Subject: re: your pics on the web Sent: Monday, July 19, 2004 17:44:49 From: william whittall (firstname.lastname@example.org) Great pics. i'm hoping you could give me some pointers. I just recieved and modifed a toucam pro II 840. I tried it out in my base ment and it seems to work quite amazing in darn near darkness. I had a short clear spell and dragged out my pc/8" SC and camera hoping to try my new "toy" out. all I could get was a major and the remaining many starts were now visable. I tried Andromada too figuring that's one of the brighter galaxies and no image. If you could, have you got any info on what worked for you ? I'm using K3ccd tools also.
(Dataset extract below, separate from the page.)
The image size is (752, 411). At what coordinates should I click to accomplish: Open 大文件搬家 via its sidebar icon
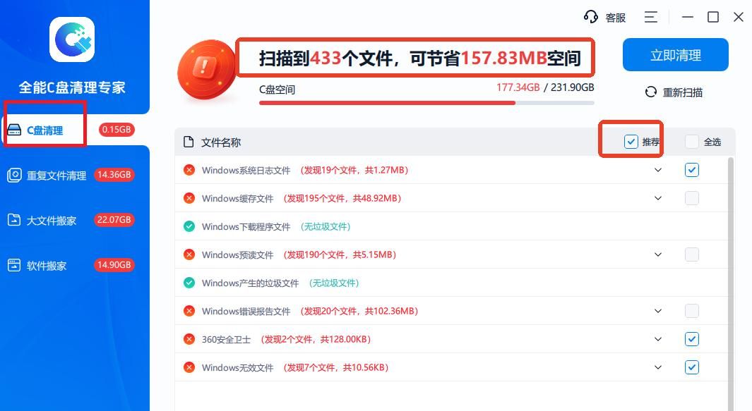click(x=16, y=220)
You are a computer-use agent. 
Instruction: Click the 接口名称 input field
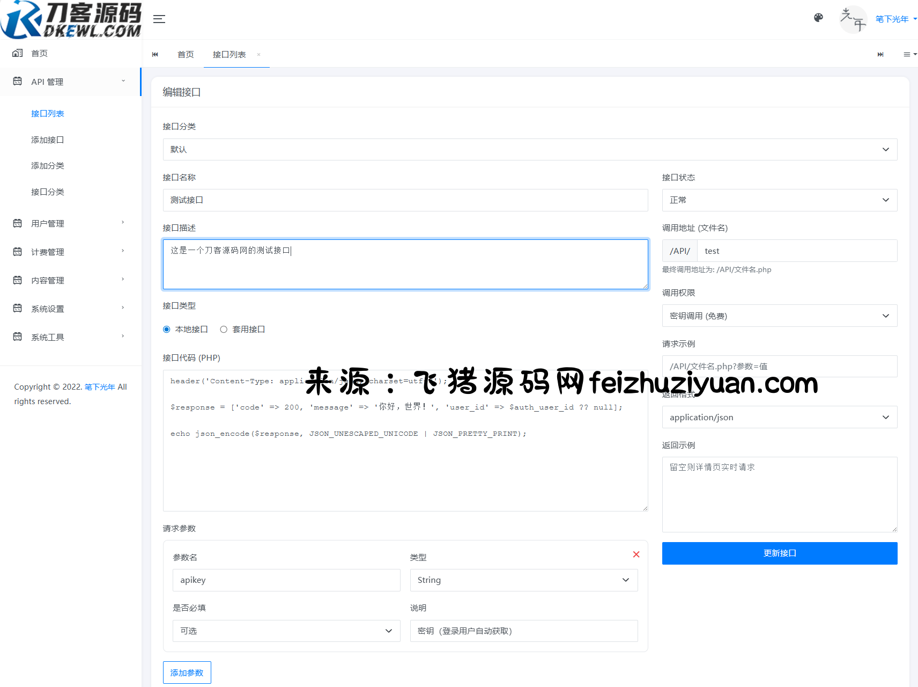[x=405, y=200]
I also just bought a focal reduced/corrector but due to the never ending clouds, who knows when I'll get a chance again. I strating to think i bought a rain making machine. Anyhow, if you can give me any info on what worked for you, I'd much appreciate it. I thought your pics were great. Nice job with the cone Nebula and the pro image flashing over it ! many thanks for whatever you can provide. BillMike here: Check the Helpful Information: Astrophotography page; lots of articles and tips there.
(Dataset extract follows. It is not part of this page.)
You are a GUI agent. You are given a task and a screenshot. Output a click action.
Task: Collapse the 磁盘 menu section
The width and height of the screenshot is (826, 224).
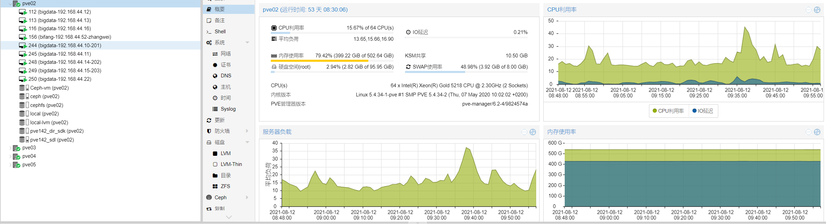[247, 142]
Subject: meade LX90 and 300D Sent: Tuesday, July 13, 2004 20:56:20 From: David Dev (email@example.com) great web site. Can I ask you a question ? I'm using a 300d camera, and I have a Meade LX90 (8" SCT). The scope has a 2000 mm focal lenght. If I use a 26 mm eyepiece, attached to the camera with a camera T adapter, how do I calculate what the effective focal length is, that the camera "sees" ? Thanks in advance. DaveMike here: Multiply the resulting magnification by the original focal length of the telescope (I think).
Subject: hartman mask question Sent: Friday, July 9, 2004 08:24:44 From: David Blythe (firstname.lastname@example.org) I've read your articles posted about making and using a Hartman Mask for focusing for astrophotography and I intend to make one and try it out this weekend. One question they never seem to answer: Do you put the mask over the scope, focus and then remove it for photographing, or do you focus and photograph through the mask? Thanks for your help. DavidMike here: Normally you remove it once you have focused the image. HOWEVER, for some objects, keeping the mask on can improve the image. Leaving it on increases the focal ratio, which reduces the brightness for bright objects, like the Moon. Sometimes you may want the increase in focal ratio.